### Records
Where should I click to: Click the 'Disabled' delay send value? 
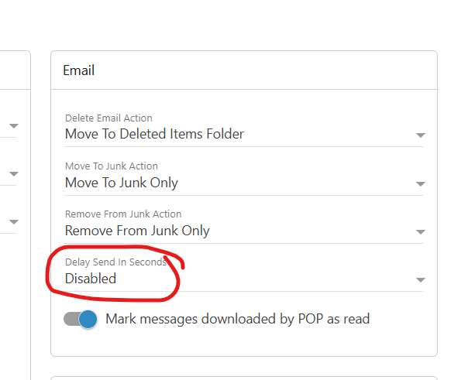tap(91, 279)
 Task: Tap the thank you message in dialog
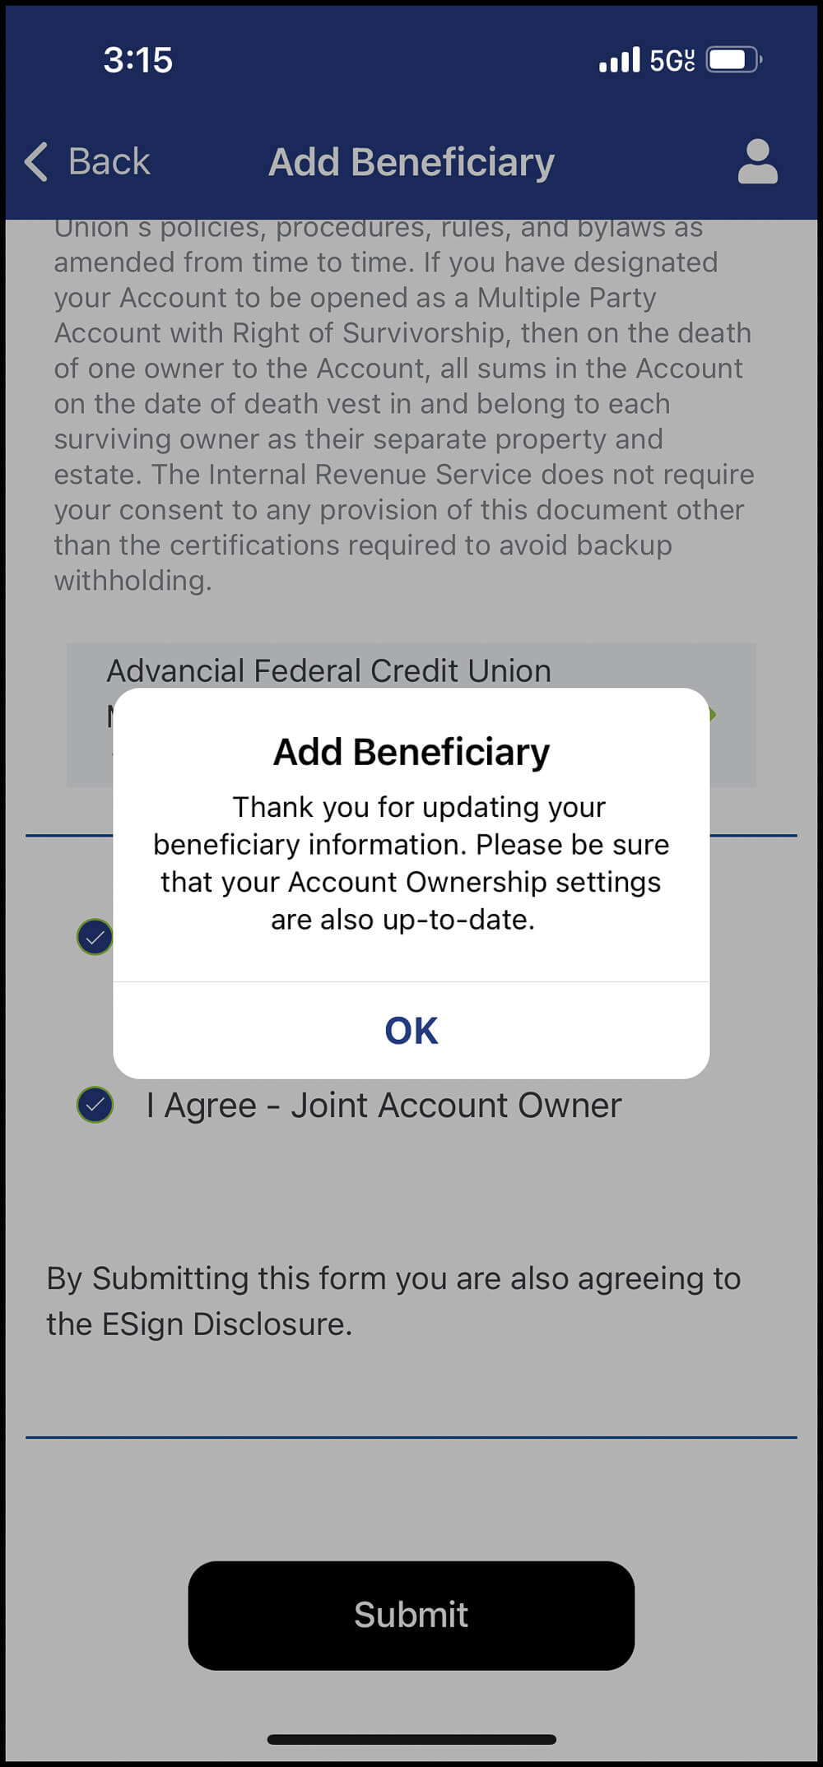412,863
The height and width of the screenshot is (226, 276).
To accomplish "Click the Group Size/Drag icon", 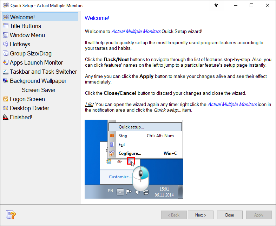I will coord(5,53).
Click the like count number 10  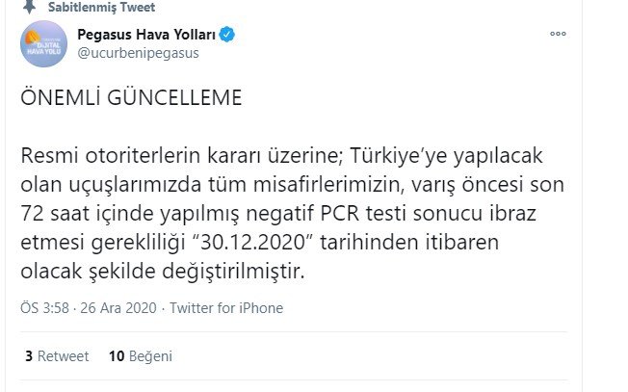pos(117,356)
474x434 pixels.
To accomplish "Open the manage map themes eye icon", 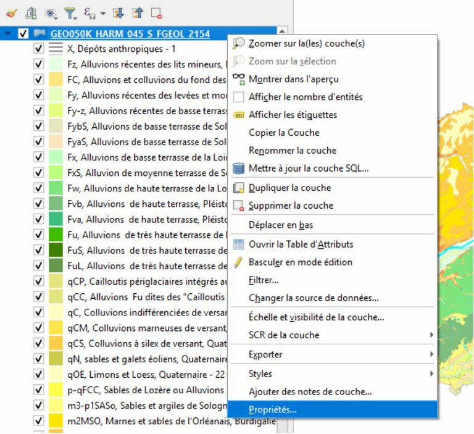I will click(x=51, y=12).
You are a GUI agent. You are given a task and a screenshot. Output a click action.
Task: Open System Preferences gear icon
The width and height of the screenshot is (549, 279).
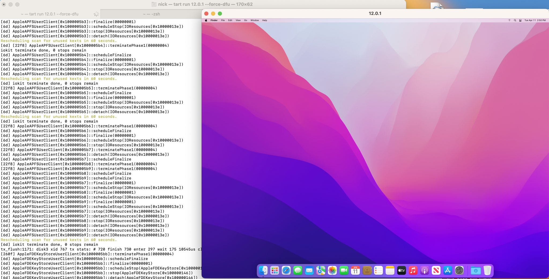coord(459,271)
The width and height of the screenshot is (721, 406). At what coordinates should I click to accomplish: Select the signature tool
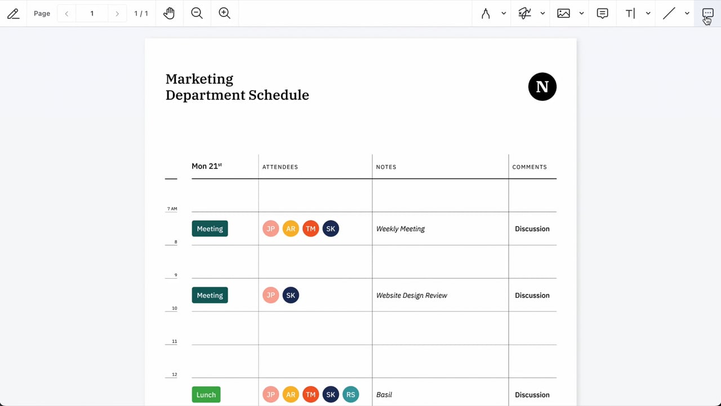click(525, 14)
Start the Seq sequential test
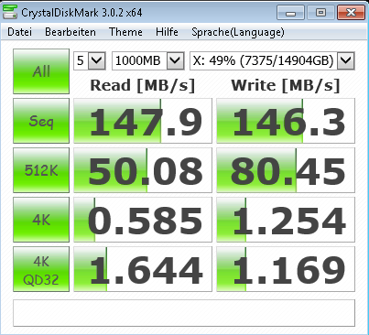Screen dimensions: 369x335 coord(41,121)
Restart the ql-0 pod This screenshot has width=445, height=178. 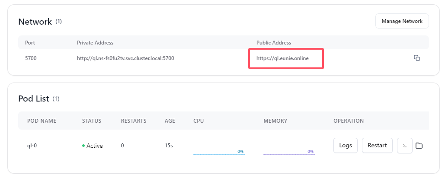click(377, 146)
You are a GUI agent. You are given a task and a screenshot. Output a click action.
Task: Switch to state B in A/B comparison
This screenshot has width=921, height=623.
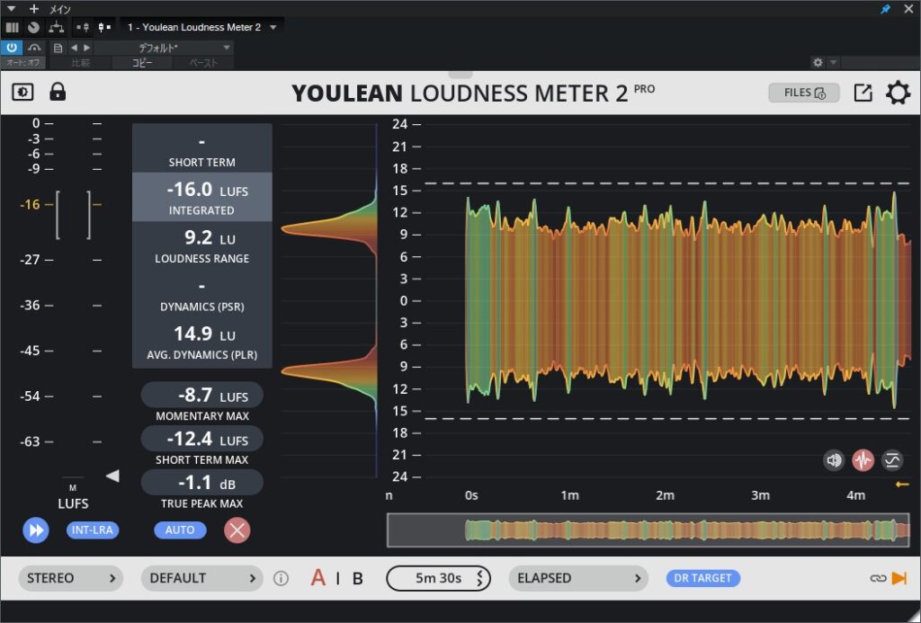[357, 579]
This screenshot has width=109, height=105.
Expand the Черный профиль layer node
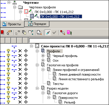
######
> Problem requirements: In the records above, find the line containing "This screenshot has width=921, height=623.", then please restate it and each line after it word for word, pictures excluded.

> Your response:
This screenshot has width=921, height=623.
[357, 579]
This screenshot has width=109, height=105.
Expand the Черный профиль layer node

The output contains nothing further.